The official line remains that Ministers had no idea that these projects were in serious trouble until after the election, and we are asked to believe that they were then shocked – shocked – to discover that they had been kept in the dark.

But rail industry employees knew. Network Rail knew. Journalists covering the railways knew. The Regulator knew.

Labour warned in Marchthat the Ministers were “desperate to keep quiet” the fact that the “Government’s rail investment plans are falling apart.” The Transport Select Committee said in January that:

“Key rail enhancement projects—such as electrification in the North and North West of England—have been announced by Ministers without Network Rail having a clear estimate of what the projects will cost, leading to uncertainty about whether the projects will be delivered on time, or at all.”

It seems that the only people who did not know that the investment programme was careering off track were the Ministers responsible for funding the railways.

The new information disclosed yesterday only raises more questions.
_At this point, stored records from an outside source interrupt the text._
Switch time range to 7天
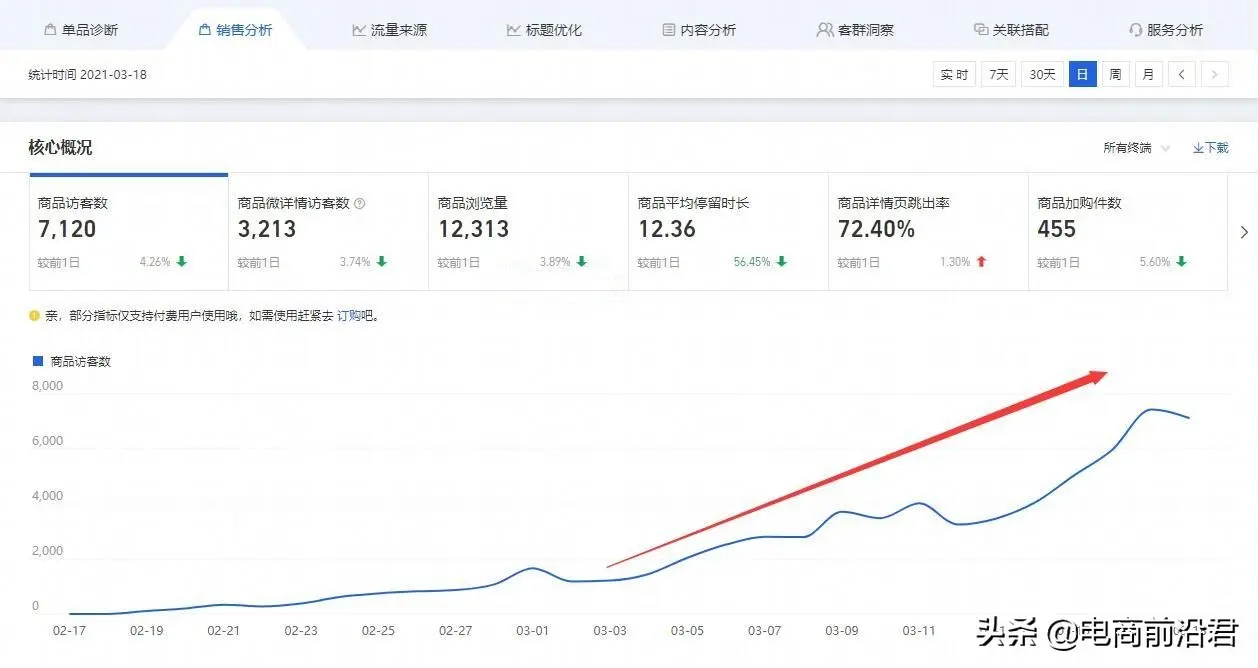This screenshot has width=1258, height=668. (998, 75)
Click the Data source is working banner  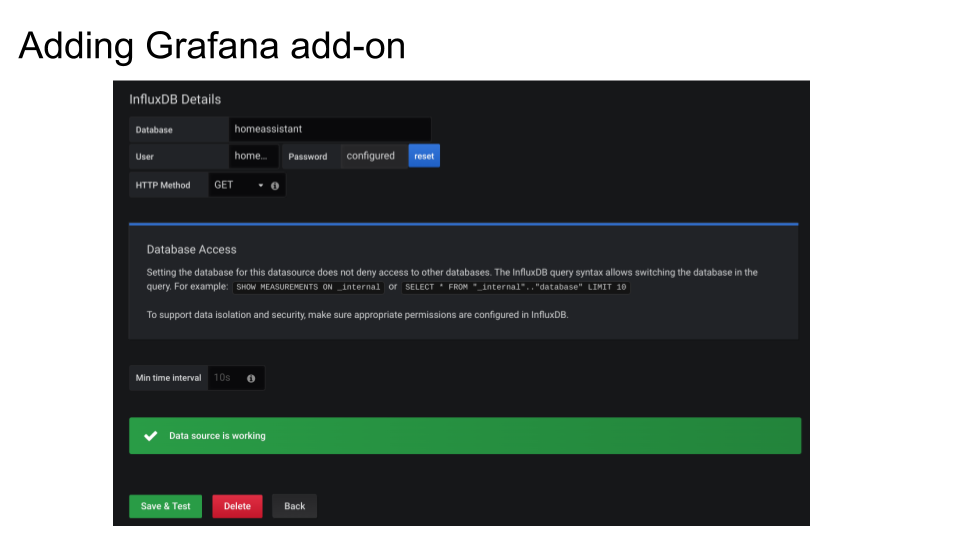(x=465, y=435)
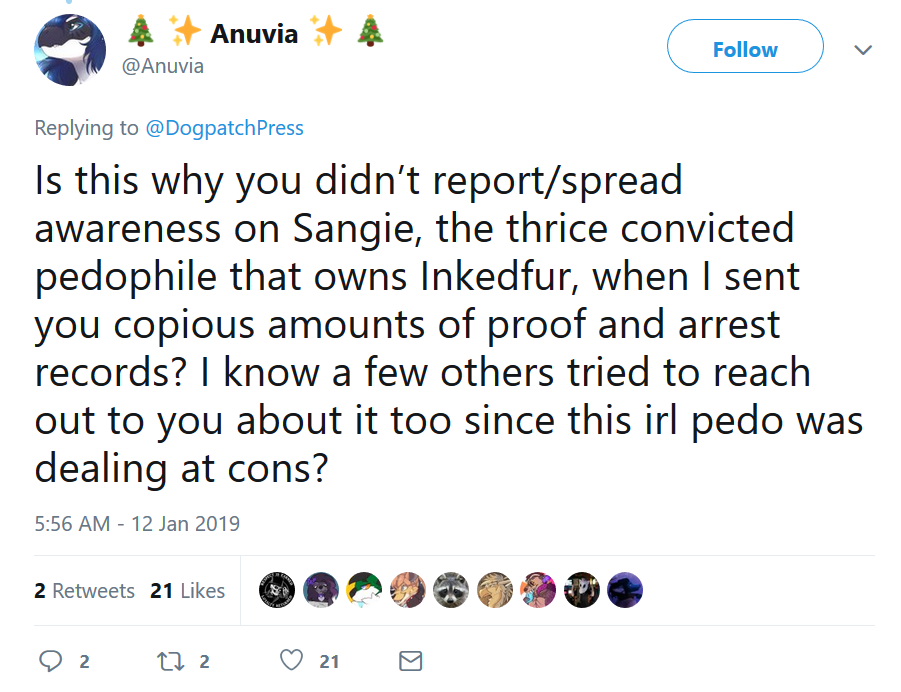The image size is (901, 692).
Task: Open the first black circular liker avatar
Action: (277, 590)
If the Department for Transport made a recommendation in mid-June, when did this work begin, and when were Ministers first made aware that these projects were in peril?

These questions go to the heart of public trust in the Conservative Ministers who, just three months ago, were promising that:

“Electrification of the railways is a key part of our investment programme, with work already underway across the North, the Midlands and South Wales.”

The Government must now set out a clear account of who knew what and when, which it signally failed to do yesterday. Otherwise the perception that the Midlands and the North were knowingly deceived will only become more entrenched.